In our experience, the outcome of TPP can be favorable without specific treatment. Management for these patients is based on symptoms and is limited to symptomatic relief. In most cases, these lesions decrease in size and eventually resolve completely without medical or surgical treatment. Prophylactic antibiotic therapy is not necessary unless other injuries are present or surgical procedures are performed. Chon et al. evaluated 12 cases of TPP and found that time to complete resolution ranged from 9 to 305 days [9]. In 50 of our 51 patients who survived and were followed up, all of the TPPs except one resolved between 7 and 150 days after trauma.

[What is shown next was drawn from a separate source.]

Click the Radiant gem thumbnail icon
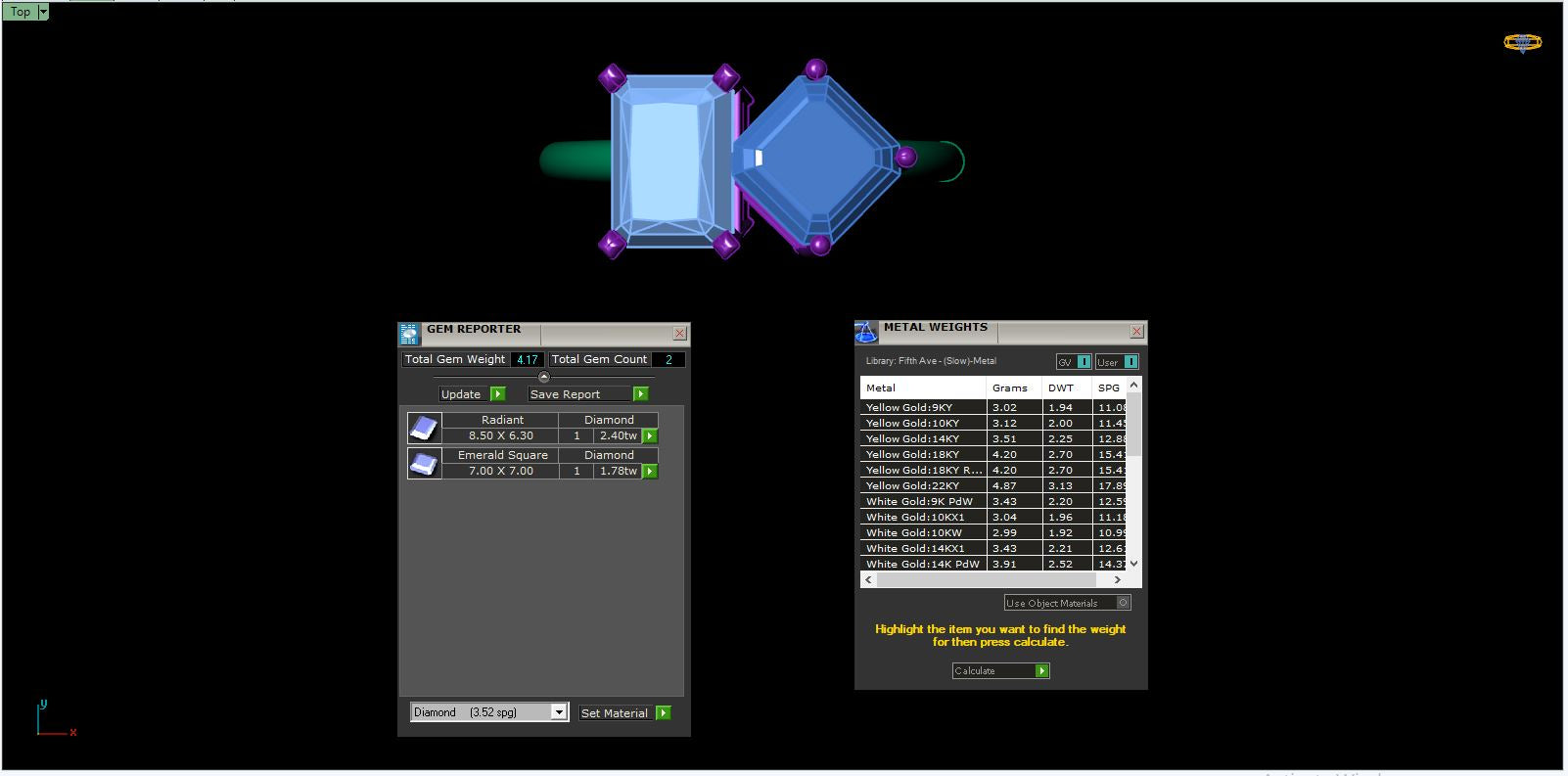 [x=424, y=429]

Most cases do resolve without incident, but the prognosis for patients with TPP can be negatively affected by comorbidity associated with the initial trauma, or by any complications that occur. Complications such as infection and abscess formation [1921], significant hemoptysis [7, 22], and disseminated intravascular coagulation [23] are all rare and should be treated appropriately. Previous researches have indicated that the complications of TPP developed between 1 to 9 days (mostly within 5 days) after trauma [7, 1923]. Although we did not observe any early complication in our series, according to these aforementioned reports, first 5 days seem to be the critical time period for possible complications, thus, require close follow-up.

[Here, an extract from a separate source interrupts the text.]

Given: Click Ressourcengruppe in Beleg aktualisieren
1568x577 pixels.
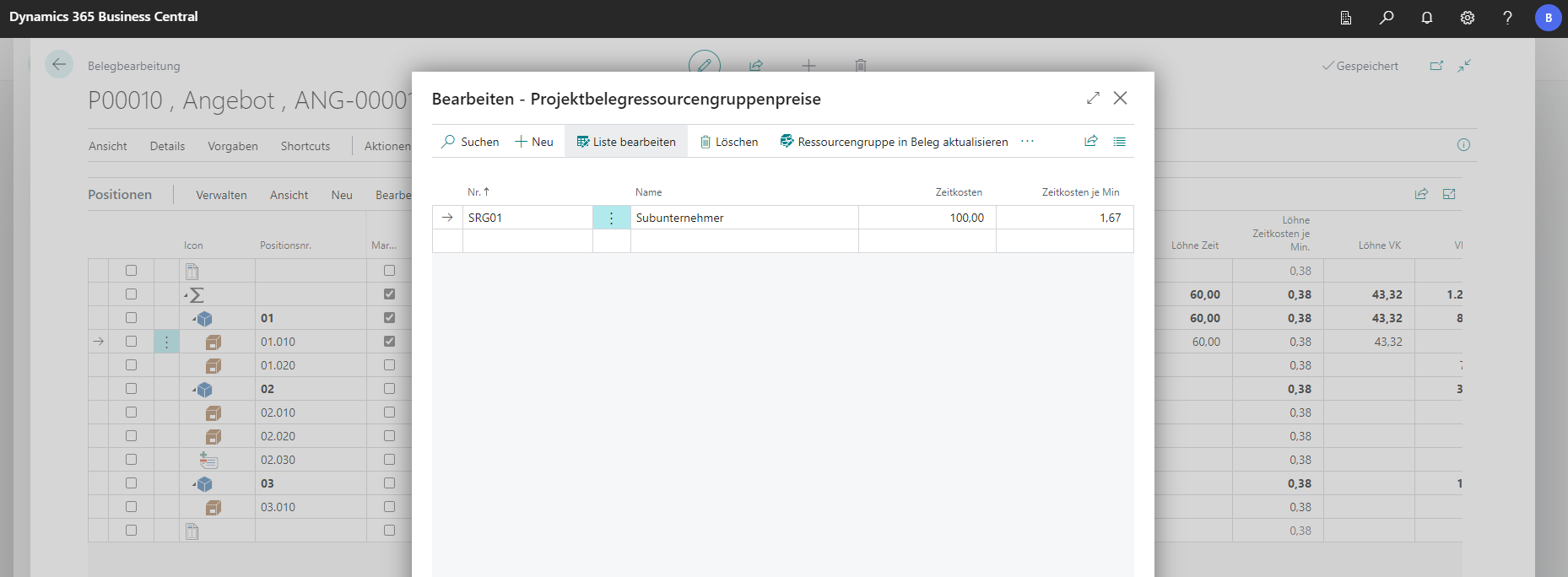Looking at the screenshot, I should tap(894, 142).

Empiric antibiotics are the only therapeutic option for patients with TPP who develop persistent fever or leukocytosis, or for those who exhibit radiographic changes or any other signs of infection. A patient may develop mild fever and leukocytosis as a result of resorption of the cystic cavity or blood clot, but this should not be misinterpreted as superimposed infection [11]. Simple infected TPPs can be drained percutaneously [19, 21]; however, surgical treatment should be considered for complex TPPs [19, 20]. Infected TPPs do not respond to antibiotic therapy and can be life-threatening; they require aggressive treatment [19, 20]. Occasionally, disruption of a large bronchus will result in formation of a large TPP that does not resolve and may even enlarge. In such cases, closure of the bronchial connection is usually required [24]. Shirakusa et al. [16] reported patient with unresolved TPP who required middle lobectomy. One of our 52 patients with TPP required surgery to treat a pseudocyst that did not resolve and was enlarging.

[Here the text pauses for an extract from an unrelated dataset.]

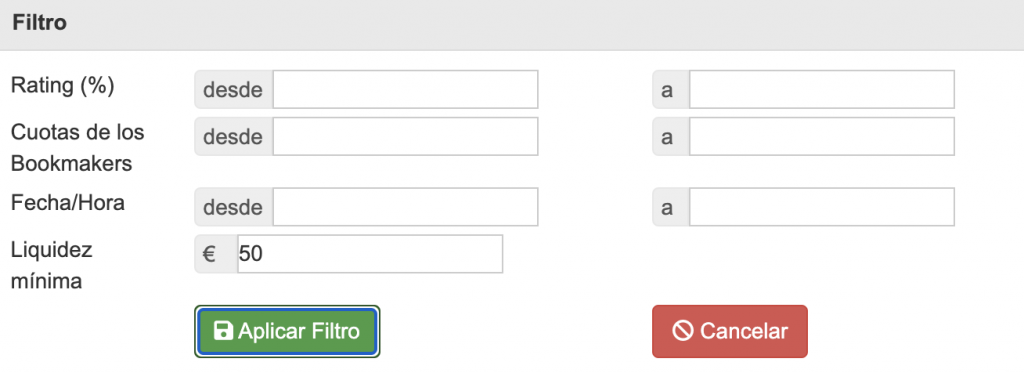
Task: Click the Cuotas de los Bookmakers label
Action: 78,148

While history of trauma usually facilitates diagnosis of TPP, this can also lead to confusion in certain cases. Thorvinger and Albrechtsson [25] reported a case in which a lesion originally diagnosed as TPP was resected and ultimately identified as a spindle cell sarcoma. One study that evaluated wall thickness of 65 pulmonary solitary cavities revealed that 8 % of lung cavities with a wall thickness of 4 mm or less were malignant [26]. Other authors have noted that radiographic lung manifestations may precede the clinical presentation of certain systemic conditions, such as collagen vascular disease [27]. These findings and our one case that ultimately required surgical resection underline the importance of following any persistent or growing TPP carefully until the lesion is completely resolved. If a TPP does not shrink with time, etiologies other than TPP need to be reconsidered.

Traumatic pulmonary pseudocysts can develop as a result of either blunt or penetrating chest trauma, and almost all take a benign clinical course and resolve spontaneously. Most of these lesions are not detectable on initial chest X-rays post-trauma because of superimposed contusion, however, CT is becoming widely used for initial work-up of chest trauma cases and this modality allows for clear identification of TPPs. Accurate delineation of TPP features on initial radiological imaging helps prevent misinterpretation of any follow-up films and can help the physician detect and predict complications, as well as avoid unnecessary interventions. The prognosis for TPP is good, even in patients who develop complications. Chest X-ray is sufficient for follow-up in most cases of TPP, but CT is advised in problematic cases since this modality is best for evaluating the development and resolution of these lesions.